As for the lesson itself? That all depends on your teacher and you! One common them I’ve noticed is that teachers all agree speaking is the best way to learn a language. So be prepared and open to speak. My first two lessons on italki were with two Brazilian teachers and I spoke more Portuguese than I ever had. It was a tad daunting and hard, but worth it.
Area to Improve On
A drawback of italki is that there’s no voice note feature. The voice messaging feature is one of my favorite things about HelloTalk, a language exchange app. Without it, italki can only provide so much help before you and your partner want to go over onto another platform such as Skype or WhatsApp. Many language learners want practice speaking and hearing their target language, neither of which they can do with language partners through italki.
Other italki Features
Notebook: You can write entries and have other people comment on them and/or correct them, and vice-versa. I personally haven’t used this feature yet but I see many people do.

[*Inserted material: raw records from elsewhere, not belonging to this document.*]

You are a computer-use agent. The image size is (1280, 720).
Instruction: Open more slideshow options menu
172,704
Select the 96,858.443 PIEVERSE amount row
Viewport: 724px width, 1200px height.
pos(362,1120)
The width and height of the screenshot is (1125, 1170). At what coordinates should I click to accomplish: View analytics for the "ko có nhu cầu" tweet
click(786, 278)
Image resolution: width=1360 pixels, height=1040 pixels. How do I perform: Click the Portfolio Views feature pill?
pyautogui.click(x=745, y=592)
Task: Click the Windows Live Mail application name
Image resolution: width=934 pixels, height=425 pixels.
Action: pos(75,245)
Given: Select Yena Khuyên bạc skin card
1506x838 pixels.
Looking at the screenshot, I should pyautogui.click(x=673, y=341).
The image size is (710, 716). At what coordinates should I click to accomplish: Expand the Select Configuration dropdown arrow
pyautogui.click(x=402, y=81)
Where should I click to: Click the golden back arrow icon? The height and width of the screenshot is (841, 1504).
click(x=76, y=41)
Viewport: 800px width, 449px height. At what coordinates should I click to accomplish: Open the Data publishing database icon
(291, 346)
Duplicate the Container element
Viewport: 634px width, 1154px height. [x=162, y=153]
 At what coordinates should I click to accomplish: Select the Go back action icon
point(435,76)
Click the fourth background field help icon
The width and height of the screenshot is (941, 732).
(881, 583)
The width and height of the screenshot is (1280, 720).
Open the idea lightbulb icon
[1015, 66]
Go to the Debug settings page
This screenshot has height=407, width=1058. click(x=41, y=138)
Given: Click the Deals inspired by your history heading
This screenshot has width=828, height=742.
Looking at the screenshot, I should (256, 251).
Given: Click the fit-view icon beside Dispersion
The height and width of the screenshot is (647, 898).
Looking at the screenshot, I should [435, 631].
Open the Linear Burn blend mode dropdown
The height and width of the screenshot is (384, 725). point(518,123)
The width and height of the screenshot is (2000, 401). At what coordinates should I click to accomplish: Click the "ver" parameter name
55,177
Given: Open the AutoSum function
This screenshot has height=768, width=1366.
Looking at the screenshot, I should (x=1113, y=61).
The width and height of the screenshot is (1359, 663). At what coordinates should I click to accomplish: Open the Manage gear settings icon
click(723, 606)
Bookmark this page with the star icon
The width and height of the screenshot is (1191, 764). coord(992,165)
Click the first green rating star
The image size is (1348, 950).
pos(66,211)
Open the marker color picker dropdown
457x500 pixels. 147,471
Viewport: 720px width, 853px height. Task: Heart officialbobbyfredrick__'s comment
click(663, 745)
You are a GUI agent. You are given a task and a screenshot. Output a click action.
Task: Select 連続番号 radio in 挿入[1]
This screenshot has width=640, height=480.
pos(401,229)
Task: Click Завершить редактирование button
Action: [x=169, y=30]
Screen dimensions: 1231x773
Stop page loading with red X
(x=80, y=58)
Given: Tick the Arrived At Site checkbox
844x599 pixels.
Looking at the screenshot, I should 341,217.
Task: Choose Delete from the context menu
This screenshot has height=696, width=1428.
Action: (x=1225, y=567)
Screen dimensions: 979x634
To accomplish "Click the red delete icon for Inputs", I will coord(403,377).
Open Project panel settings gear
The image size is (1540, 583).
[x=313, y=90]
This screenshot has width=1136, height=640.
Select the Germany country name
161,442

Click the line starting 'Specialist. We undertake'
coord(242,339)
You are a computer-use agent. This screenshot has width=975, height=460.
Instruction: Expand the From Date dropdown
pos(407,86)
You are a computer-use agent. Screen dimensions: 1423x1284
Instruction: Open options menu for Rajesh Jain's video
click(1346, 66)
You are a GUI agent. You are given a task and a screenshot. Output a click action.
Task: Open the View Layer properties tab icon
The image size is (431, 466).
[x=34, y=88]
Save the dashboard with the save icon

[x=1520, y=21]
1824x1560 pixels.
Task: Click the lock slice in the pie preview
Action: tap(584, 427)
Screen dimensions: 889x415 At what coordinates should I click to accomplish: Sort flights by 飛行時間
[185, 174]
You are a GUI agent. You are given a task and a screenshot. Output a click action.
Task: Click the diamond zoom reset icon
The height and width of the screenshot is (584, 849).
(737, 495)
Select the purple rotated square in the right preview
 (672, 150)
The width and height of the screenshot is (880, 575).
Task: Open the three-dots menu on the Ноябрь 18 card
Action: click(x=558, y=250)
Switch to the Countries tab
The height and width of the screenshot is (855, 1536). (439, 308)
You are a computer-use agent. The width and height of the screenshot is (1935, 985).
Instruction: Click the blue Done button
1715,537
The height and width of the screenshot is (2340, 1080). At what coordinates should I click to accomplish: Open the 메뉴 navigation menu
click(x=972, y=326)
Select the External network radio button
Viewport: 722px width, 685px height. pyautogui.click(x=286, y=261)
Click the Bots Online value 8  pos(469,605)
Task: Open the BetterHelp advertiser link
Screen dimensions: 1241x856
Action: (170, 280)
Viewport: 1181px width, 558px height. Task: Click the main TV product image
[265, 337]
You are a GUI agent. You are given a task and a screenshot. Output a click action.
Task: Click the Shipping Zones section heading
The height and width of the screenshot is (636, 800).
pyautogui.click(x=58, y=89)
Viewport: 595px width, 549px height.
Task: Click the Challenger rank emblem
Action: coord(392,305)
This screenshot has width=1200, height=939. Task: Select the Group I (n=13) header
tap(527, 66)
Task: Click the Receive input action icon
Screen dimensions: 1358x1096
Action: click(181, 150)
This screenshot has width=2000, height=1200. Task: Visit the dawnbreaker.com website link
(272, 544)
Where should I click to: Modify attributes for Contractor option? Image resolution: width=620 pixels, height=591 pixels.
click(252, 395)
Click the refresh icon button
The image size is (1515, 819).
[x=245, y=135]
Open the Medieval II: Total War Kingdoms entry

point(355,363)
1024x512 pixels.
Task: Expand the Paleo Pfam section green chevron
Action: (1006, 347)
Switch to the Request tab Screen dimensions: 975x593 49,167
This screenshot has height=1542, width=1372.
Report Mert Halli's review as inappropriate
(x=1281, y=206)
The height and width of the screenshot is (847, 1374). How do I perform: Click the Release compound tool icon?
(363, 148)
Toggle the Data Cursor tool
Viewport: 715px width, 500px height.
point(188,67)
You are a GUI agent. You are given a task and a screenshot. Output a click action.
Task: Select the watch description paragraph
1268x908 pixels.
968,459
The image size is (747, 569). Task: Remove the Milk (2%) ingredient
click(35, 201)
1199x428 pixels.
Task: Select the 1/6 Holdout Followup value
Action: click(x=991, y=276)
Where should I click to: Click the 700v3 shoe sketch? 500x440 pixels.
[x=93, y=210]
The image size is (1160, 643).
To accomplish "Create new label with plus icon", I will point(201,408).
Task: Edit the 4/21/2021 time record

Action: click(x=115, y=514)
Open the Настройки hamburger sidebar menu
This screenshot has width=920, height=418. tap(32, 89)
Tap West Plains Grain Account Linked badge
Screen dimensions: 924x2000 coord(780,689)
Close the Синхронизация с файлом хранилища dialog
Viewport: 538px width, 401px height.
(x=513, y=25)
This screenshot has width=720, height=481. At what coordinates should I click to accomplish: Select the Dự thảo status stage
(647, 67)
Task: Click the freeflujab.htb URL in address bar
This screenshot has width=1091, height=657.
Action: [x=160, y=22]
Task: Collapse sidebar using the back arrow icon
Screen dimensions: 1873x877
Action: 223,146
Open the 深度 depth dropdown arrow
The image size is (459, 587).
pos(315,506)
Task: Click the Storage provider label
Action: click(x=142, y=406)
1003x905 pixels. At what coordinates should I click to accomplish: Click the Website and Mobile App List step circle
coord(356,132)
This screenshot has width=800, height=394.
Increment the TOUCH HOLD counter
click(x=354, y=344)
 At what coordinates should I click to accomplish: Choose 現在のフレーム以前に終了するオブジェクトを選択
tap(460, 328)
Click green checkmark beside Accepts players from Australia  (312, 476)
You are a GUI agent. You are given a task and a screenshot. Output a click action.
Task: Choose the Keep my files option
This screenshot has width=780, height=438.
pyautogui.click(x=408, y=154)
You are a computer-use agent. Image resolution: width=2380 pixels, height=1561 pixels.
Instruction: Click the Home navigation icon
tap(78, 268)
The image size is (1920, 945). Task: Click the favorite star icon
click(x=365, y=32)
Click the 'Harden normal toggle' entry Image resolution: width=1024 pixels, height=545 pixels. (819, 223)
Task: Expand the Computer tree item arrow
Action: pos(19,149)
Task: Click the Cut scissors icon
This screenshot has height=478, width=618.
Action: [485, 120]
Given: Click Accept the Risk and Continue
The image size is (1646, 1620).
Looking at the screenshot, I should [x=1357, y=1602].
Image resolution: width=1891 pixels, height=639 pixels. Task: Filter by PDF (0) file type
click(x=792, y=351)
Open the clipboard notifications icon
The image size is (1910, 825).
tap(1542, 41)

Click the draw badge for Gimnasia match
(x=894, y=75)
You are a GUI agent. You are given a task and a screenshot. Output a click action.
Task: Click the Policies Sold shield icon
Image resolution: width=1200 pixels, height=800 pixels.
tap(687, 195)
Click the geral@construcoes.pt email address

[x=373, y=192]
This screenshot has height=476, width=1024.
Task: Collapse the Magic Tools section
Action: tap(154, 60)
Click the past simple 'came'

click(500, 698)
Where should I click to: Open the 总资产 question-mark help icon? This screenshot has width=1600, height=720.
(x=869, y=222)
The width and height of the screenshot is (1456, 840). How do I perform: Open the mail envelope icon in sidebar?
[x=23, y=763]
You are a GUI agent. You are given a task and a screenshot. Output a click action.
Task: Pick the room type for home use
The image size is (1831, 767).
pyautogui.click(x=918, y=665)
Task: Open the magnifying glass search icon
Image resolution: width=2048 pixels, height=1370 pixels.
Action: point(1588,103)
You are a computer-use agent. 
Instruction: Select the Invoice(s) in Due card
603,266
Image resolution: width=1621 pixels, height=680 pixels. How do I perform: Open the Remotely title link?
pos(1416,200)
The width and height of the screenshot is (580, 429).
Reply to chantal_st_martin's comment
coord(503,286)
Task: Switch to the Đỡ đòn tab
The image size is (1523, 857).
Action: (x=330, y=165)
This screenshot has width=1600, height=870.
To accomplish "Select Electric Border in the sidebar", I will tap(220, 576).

Articles: There are a ton of articles that either cover language related topics or gives tips on a particular language.
Tip: italki also has an app for mobile users. However, italki is one of the few programs that I prefer using the desktop version. I find the app to be clunky, slow, it doesn’t have certain features and overall not very efficient.
I hope you found this post helpful. This post is 100% my own opinion. All in all, I find italki to be one of the better language exchange resources out there. You can learn for free or spend a few dollars and get cheap but useful lessons. Have you tried italki? Or do you know of a similar site? Let me know in the comments below.
This post is not sponsored. Italki has no clue who I am! I just wanted to show how learning languages can be easy and cheap.